Запахнуть красный халат. Полы халата висят, свисают до полу. Пол метут, волочатся за ним, развязывается пояс, болтаются в воздухе красные кисти, распахиваются красные бархатные крылья. Бархат вытерт до мышиной дырявости. Прощенье, вот чего сам себе пожелал. Жена, может, ты поглядишь на него с небес, увидишь муку его и страданье его, и руку протянешь, простить и благословить, и через все тучи и облака пусть он увидит слезы твои и улыбку твою!
Он вспомнил: мертвые, те, кто умирал прямо на операционном столе, улыбались. Не все. У иных неузнаваемо искажались лица. У тех, кто напряженно и бессмысленно боролся со смертью. Смерть, она ласковая и быстрая: с ней не надо бороться, она придет и сама все за тебя сделает.
А можно ли, бродя по свету, украсть все и вся?

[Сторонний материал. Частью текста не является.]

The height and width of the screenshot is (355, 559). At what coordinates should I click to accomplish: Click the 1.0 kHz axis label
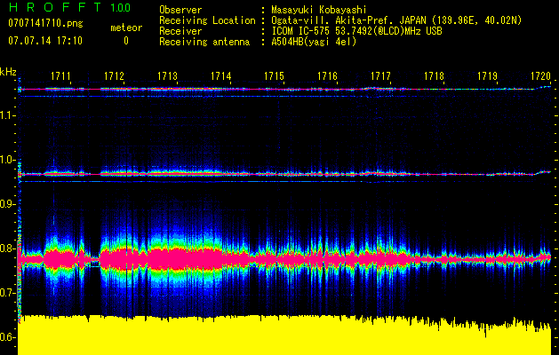pyautogui.click(x=9, y=160)
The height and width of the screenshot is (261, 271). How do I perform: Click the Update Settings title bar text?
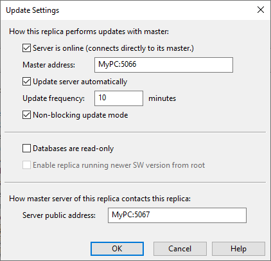point(33,10)
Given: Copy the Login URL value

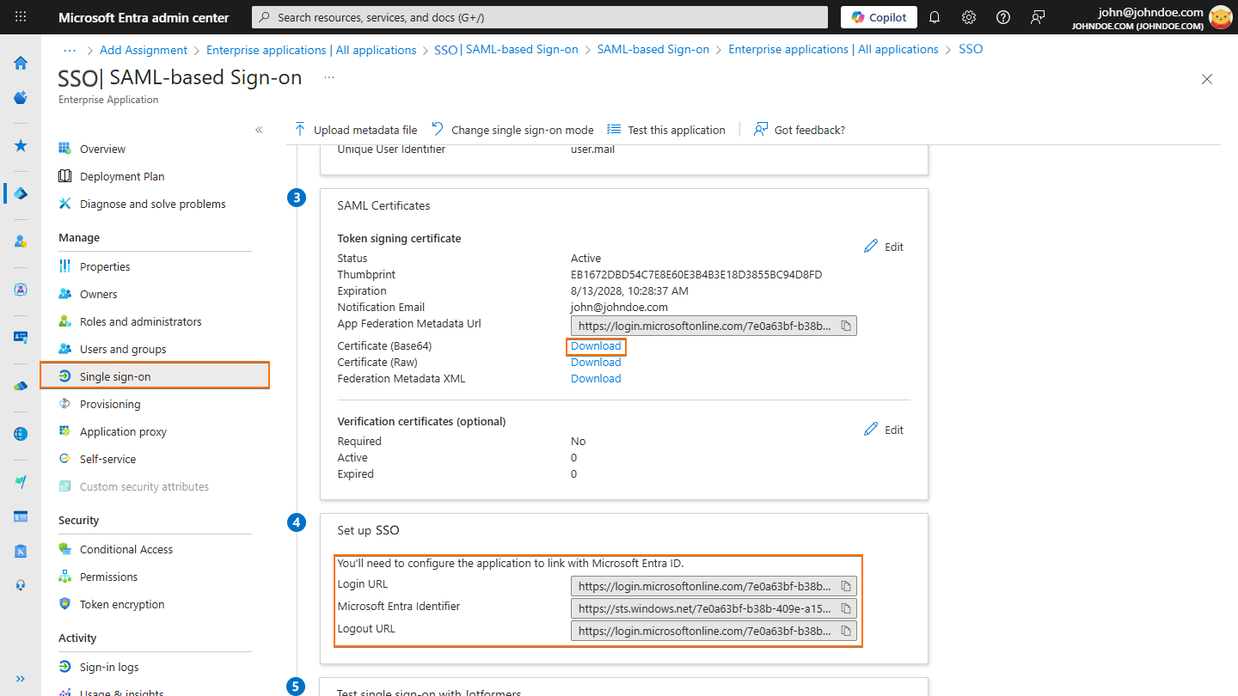Looking at the screenshot, I should tap(846, 585).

Себе? В карман? В сундук, в чемодан? Как смешно! Все уворовать нельзя никогда! Никому! Даже самому жадному и изворотливому.
Голый лоб сына тихо светился в полумраке. Матвей оглядывался жалко. Что ж, придется готовить все заново. Он испортил еду. Кошкам отдать. Не поваляешь, не поешь, правду говорят.
Он снова резал и месил, и ставил кастрюлю на огонь, и варил, и мешал, руки все делали сами, за него, он не думал о том, вкусно это или нет, он даже не знал, будет это сын есть или нет; просто это надо было сделать, надо. Совершать обряд, заклинать жизнь. Грех не в том, обокрал ты кого или даже убил. Хотя это ужасно. Грех, он незаметный. Он точит тебя, как малый червь. Так жук-точильщик точит старый шифоньер.
Так в чем же грех? Где прячется он?
Может, и нет его, если его нам все равно простят?